Exercise details:
Retype the following records exactly and exclude the pictures.

Data records:

* * * * * * * * *

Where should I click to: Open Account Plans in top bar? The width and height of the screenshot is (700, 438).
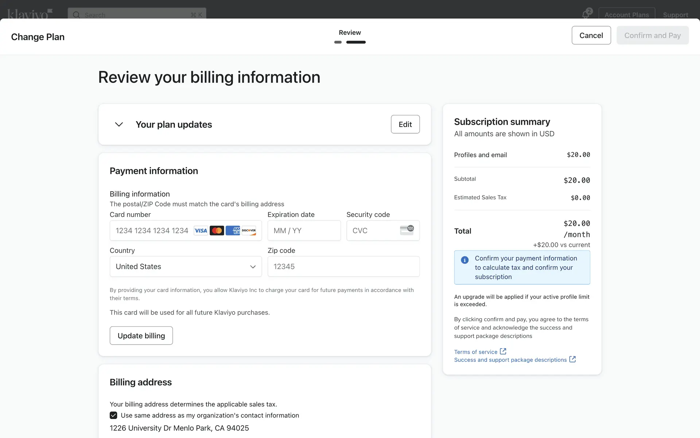point(626,15)
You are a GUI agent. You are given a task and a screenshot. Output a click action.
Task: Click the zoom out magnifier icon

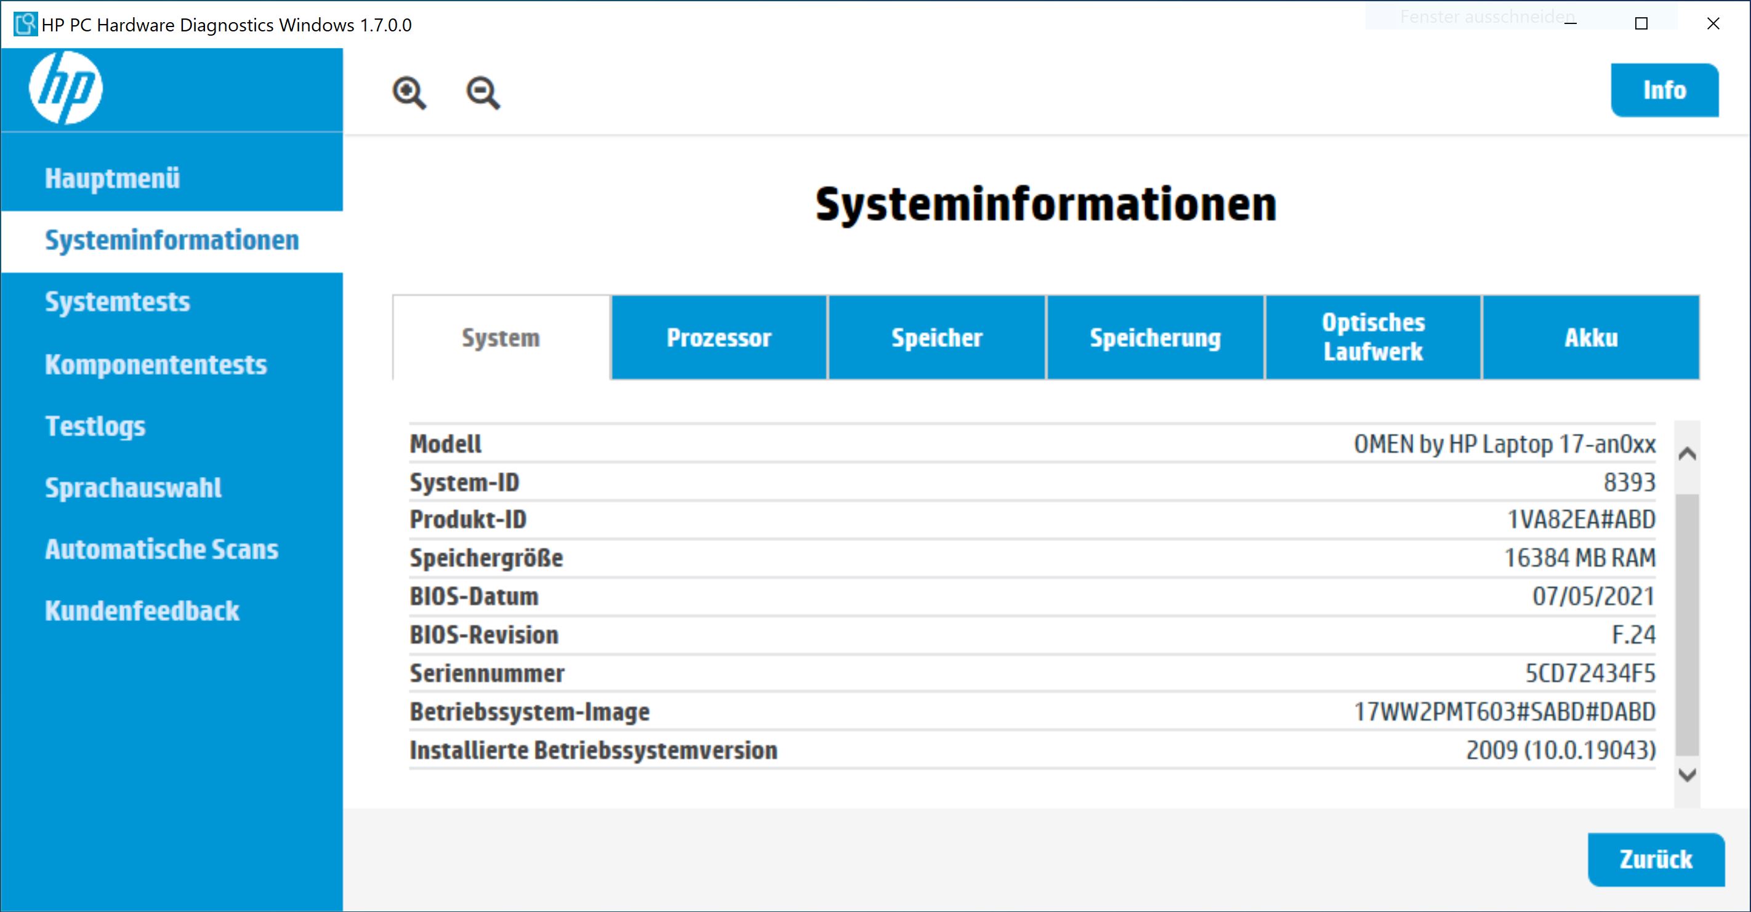[x=483, y=92]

* * * * * * * * *

Solution:
Where should I click to: Open Account Plans in top bar? The width and height of the screenshot is (700, 438).
point(626,15)
You are a GUI agent. You are given a task and a screenshot. Output a click action.
Task: Click the zoom out magnifier icon

[x=483, y=92]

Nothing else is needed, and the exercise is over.